* _SOURCE_
_ _ _ _ _

In response to these tumultuous changes in the use and conceptualization of the archive, theorist have sought to see the archive not as the result of the collecting of documents but rather as a dynamic "process," speaking of archiving rather than the archive, emphasizing the verb rather than the noun (Duff, Monks-Leeson and Galey 70; Noordegraaf 3). "Meaning" in the archive could here be seen as existing of a multitude of layers that work together. "[E]ach body of records is, effectively, a shared, constructed product consisting of the amassed ‘social and technical processes of the records’ inscription, transmission, contextualization, and interpretation which account for its existence, characteristics, and continuing history’," writes Emily Monks-Leeson in line with Tom Nesmith’s line of thinking (Leeson 44). Similarly, Duff, Monks-Leeson and Galey state that "The meanings of archival records are… not fixed by the acts and interventions that give rise to them; rather, records have multiple meaning that change and are molded and constructed by the ongoing actions of archivists, archival institutions, and researchers" (72).

_ _ _ _ _

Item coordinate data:
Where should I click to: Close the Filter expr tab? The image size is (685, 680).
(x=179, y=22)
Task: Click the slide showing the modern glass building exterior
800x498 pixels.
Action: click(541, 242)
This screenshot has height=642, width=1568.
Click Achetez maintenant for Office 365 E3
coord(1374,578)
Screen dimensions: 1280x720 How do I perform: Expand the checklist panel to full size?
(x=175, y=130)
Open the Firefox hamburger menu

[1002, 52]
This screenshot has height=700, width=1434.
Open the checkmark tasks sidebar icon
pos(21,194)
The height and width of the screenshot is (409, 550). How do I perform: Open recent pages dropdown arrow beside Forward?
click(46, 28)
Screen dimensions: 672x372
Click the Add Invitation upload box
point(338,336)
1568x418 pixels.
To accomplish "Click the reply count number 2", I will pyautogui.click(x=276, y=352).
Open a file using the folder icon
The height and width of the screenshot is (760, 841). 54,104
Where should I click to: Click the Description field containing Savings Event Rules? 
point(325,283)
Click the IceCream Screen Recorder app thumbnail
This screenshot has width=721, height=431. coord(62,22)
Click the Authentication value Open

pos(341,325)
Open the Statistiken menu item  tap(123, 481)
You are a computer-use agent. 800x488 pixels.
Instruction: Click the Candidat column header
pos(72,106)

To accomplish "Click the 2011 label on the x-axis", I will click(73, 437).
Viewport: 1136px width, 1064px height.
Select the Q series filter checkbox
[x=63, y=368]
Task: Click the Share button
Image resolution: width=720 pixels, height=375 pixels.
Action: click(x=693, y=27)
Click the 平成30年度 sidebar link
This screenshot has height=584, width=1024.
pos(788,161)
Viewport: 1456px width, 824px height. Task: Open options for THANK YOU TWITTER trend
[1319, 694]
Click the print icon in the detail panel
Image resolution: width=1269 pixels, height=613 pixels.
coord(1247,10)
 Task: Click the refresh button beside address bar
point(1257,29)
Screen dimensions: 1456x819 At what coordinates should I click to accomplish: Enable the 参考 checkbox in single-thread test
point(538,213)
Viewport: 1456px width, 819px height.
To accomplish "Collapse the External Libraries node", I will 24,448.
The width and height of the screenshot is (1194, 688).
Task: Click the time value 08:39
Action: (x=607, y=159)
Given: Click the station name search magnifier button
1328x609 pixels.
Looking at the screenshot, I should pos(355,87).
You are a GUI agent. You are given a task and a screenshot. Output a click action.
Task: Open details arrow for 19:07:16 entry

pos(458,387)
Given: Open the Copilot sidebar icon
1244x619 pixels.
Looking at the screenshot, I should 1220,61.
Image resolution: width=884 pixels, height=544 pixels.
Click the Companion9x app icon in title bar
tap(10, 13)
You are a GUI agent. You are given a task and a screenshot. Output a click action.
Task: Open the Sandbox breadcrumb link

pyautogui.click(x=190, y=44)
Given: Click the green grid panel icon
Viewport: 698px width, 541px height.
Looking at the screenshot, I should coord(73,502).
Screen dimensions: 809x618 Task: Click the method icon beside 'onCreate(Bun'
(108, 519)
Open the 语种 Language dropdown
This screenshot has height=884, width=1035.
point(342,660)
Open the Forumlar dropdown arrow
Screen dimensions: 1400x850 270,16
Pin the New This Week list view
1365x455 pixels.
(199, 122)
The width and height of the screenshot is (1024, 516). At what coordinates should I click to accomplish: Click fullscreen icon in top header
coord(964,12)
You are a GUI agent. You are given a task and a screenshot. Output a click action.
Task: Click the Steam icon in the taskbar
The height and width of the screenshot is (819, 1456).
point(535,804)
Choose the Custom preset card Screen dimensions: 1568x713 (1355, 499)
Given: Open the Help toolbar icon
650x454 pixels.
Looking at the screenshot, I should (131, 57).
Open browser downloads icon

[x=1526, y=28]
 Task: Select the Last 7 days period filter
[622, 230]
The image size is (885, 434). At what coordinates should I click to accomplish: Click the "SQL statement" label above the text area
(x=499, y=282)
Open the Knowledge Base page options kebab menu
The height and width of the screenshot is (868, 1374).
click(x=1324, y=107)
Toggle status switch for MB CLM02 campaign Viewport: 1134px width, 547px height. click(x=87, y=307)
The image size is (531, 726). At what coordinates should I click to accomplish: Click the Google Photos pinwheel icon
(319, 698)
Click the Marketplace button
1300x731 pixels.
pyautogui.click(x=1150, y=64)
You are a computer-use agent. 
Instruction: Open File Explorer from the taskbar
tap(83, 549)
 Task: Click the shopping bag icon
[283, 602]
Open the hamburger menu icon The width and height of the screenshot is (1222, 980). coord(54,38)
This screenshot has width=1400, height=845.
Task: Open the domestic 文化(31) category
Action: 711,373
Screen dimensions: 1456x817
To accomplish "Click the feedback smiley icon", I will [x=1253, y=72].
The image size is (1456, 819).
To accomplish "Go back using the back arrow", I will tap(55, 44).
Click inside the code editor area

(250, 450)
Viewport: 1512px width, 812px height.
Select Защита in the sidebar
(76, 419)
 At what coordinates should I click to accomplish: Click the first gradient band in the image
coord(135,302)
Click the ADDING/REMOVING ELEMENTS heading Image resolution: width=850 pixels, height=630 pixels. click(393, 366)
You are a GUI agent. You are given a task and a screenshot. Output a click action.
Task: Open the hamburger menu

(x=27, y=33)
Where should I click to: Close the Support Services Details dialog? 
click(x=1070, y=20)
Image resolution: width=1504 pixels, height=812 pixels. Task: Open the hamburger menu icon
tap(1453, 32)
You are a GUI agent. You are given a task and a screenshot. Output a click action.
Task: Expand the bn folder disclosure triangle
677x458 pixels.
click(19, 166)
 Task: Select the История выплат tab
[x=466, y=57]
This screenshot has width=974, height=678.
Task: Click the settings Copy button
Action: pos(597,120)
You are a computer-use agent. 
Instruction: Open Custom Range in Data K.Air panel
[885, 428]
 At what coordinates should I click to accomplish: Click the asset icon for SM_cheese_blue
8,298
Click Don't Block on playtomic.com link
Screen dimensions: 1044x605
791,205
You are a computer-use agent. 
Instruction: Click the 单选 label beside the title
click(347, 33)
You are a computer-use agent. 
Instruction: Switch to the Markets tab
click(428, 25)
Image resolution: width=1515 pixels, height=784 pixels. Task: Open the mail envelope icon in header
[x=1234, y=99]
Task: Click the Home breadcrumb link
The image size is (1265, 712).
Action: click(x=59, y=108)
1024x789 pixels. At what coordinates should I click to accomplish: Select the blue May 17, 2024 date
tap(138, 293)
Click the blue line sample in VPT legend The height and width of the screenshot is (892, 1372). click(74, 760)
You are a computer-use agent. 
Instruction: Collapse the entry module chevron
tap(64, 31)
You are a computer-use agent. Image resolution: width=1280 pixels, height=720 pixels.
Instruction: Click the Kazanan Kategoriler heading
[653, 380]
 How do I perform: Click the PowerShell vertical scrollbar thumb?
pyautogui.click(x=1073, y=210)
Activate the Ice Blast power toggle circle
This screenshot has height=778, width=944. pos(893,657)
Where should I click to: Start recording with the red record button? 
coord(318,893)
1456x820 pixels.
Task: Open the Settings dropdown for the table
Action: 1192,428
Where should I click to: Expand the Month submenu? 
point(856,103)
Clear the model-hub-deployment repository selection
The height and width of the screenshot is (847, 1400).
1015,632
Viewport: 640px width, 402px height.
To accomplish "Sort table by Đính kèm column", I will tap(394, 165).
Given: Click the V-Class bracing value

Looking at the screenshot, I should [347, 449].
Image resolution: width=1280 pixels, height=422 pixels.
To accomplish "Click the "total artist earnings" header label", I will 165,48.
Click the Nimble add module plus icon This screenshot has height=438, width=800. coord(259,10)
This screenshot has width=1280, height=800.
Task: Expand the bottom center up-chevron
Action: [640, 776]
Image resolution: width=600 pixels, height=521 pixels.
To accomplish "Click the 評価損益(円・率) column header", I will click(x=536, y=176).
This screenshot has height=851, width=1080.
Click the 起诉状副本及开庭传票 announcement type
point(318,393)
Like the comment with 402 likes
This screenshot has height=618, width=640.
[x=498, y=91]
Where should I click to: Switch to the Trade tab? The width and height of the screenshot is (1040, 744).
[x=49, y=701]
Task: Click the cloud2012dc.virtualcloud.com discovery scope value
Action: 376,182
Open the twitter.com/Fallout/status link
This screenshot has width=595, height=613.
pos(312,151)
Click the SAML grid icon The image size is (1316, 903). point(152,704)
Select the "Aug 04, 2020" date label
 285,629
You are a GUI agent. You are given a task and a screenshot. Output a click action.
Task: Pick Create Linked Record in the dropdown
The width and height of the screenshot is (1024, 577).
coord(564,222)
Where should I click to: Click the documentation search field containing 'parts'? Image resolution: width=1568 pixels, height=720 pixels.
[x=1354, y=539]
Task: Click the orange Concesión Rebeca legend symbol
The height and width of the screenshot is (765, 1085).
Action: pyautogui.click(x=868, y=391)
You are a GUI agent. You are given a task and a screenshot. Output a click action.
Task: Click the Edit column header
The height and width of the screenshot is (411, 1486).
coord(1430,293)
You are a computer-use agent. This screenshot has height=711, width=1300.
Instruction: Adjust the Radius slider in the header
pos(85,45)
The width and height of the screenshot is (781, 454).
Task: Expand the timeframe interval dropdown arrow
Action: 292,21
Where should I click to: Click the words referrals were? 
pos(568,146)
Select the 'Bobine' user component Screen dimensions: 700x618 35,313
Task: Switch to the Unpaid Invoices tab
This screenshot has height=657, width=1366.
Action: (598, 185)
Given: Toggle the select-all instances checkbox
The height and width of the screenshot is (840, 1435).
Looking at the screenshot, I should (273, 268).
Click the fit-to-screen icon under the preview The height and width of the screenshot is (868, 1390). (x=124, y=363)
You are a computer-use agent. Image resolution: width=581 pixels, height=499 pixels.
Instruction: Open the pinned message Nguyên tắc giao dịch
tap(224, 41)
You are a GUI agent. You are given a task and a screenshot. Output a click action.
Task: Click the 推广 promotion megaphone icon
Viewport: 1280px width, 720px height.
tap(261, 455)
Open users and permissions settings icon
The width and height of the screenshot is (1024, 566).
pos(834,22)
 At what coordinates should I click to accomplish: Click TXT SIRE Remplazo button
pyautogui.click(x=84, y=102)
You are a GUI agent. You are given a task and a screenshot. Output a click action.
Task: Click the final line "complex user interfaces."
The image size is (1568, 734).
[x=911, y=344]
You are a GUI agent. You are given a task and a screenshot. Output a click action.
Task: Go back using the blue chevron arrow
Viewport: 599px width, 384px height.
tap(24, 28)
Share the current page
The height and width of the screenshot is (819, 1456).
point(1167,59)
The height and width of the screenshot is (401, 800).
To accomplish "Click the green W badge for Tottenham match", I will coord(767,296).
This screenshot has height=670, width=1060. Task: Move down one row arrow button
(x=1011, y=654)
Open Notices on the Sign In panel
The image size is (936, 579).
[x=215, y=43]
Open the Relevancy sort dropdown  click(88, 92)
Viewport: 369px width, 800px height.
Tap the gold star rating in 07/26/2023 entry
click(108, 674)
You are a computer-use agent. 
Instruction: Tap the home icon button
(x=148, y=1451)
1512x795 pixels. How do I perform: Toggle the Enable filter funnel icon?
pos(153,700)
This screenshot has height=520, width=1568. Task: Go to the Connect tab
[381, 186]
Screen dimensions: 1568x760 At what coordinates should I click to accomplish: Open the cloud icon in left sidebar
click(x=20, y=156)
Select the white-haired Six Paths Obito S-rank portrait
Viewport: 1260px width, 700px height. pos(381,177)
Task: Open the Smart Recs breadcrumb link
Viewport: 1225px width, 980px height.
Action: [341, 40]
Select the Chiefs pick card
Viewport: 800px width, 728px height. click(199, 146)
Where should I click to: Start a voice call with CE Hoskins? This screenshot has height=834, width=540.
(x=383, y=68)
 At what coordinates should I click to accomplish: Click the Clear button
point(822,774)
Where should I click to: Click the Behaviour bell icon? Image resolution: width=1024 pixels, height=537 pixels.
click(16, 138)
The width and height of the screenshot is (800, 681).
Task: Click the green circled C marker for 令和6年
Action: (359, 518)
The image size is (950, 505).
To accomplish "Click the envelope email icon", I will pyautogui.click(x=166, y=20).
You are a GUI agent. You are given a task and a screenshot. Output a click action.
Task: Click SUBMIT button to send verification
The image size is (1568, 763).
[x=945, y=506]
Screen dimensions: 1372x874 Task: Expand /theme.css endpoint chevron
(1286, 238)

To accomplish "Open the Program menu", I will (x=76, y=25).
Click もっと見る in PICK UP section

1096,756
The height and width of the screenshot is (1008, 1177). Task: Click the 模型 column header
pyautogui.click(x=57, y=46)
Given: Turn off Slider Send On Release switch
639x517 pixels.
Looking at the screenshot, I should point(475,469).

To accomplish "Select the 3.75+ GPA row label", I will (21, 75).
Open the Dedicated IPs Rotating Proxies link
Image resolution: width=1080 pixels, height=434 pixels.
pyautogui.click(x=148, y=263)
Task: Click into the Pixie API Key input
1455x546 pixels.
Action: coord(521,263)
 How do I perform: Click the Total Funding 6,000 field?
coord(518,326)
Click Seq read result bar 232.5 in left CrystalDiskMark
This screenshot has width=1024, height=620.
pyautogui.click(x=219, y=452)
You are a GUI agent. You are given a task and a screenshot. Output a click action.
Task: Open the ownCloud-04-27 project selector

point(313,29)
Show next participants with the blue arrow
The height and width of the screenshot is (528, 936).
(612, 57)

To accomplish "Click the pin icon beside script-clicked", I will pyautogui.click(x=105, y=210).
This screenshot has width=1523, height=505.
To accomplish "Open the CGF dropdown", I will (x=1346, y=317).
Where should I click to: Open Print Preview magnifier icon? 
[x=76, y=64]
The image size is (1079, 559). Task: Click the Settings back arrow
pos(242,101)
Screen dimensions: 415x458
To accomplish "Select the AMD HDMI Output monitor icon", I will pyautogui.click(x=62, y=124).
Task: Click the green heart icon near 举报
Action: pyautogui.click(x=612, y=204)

_ _ _ _ _

* _WORK TO BE COMPLETED_
Continue the passage on the archive as a dynamic process, starting right after its last sentence.

* _RESULT FOR THIS TASK_
However, some structures are still in place and recent archival theorists have argued that if an impartial and objective truth is seen as an unobtainable goal, and text is always open to multiple interpretations, the difference between metadata that describes the document and any other interpretation made with archival records that is partly still in place now, should be dissolved (Cameron and Robinson 166). There is no such thing as purely "descriptive tools," this group argues (Duff and Harris 266-267) in the same way that Cook warns us that replacing one dominant version of events by another is a danger that should be avoided when so called repressed histories are given a voice ("Fashionable Nonsense" 17). Instead, different versions of events should be able to exist alongside each other. "Meaning" in this sense is here not treated as the end result. Instead, the focus in these recent developments lies on the process of how meaning comes to be.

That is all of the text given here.